## EXERCISE INSTRUCTIONS
Nothing past the line containing "The image size is (800, 680)." belongs in the output. Copy exactly every line of the data below from the first up to and including it.

=====

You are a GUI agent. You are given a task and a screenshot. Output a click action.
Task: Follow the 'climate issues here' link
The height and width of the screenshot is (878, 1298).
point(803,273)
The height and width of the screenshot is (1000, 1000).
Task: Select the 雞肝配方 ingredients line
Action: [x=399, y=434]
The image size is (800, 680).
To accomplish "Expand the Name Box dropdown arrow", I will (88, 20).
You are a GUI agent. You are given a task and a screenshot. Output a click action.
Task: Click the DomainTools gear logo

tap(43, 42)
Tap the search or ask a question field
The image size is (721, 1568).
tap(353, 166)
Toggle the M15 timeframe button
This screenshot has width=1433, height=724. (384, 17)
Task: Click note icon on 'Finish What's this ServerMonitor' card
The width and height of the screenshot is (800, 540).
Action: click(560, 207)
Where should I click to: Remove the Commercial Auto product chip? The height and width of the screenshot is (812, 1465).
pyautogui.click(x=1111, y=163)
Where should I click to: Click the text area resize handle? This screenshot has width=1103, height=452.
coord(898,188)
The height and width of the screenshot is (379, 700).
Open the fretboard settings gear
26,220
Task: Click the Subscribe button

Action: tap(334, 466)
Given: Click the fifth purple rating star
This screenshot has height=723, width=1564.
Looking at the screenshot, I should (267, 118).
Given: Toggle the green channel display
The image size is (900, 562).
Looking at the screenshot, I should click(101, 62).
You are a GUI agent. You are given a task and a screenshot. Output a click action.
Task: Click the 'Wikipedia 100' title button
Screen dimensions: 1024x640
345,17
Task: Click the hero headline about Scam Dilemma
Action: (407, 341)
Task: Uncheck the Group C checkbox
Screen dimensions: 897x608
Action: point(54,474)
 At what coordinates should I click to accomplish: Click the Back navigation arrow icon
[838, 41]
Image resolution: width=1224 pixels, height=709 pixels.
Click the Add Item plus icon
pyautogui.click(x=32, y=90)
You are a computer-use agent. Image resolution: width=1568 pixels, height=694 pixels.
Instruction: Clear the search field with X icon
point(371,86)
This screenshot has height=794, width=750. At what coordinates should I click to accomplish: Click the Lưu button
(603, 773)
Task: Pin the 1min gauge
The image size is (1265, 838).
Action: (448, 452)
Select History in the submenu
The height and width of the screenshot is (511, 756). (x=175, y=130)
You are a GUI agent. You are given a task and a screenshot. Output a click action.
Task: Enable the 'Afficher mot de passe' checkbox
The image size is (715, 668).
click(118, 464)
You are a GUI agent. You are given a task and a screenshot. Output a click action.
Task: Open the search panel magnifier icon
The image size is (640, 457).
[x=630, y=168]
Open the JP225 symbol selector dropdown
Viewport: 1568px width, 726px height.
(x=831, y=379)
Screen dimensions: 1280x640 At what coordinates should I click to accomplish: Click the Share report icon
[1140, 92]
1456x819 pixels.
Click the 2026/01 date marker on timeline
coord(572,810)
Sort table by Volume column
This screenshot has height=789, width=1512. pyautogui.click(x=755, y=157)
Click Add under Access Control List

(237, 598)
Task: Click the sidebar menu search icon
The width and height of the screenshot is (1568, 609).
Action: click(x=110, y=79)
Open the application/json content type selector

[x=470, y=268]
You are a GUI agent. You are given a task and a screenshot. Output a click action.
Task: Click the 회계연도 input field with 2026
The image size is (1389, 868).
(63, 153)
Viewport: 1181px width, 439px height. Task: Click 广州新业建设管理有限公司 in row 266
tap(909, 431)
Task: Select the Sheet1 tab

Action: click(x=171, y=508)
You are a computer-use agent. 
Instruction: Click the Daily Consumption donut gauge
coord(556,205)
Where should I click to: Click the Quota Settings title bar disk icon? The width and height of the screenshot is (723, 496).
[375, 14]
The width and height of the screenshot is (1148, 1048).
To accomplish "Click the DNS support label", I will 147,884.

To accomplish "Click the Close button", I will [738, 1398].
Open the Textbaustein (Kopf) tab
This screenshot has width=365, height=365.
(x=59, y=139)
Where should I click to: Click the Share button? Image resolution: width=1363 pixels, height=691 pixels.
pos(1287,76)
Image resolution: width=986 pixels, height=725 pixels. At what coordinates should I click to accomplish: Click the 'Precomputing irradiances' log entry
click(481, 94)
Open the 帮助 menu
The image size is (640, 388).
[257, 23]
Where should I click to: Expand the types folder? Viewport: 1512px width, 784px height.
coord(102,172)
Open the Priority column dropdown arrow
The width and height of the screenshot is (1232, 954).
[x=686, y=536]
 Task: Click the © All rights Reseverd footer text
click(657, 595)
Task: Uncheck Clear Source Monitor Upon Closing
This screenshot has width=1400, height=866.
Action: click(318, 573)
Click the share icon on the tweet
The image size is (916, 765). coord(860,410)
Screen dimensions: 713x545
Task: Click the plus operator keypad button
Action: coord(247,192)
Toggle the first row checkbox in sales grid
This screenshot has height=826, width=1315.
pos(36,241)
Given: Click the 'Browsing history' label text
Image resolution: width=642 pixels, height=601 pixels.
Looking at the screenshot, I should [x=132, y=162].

=====

## RESULT OF THE TASK
You are a GUI agent. You are given a task and a screenshot. Output a click action.
Task: Follow the 'climate issues here' link
The height and width of the screenshot is (878, 1298).
point(803,273)
The height and width of the screenshot is (1000, 1000).
Task: Select the 雞肝配方 ingredients line
Action: [x=399, y=434]
The image size is (800, 680).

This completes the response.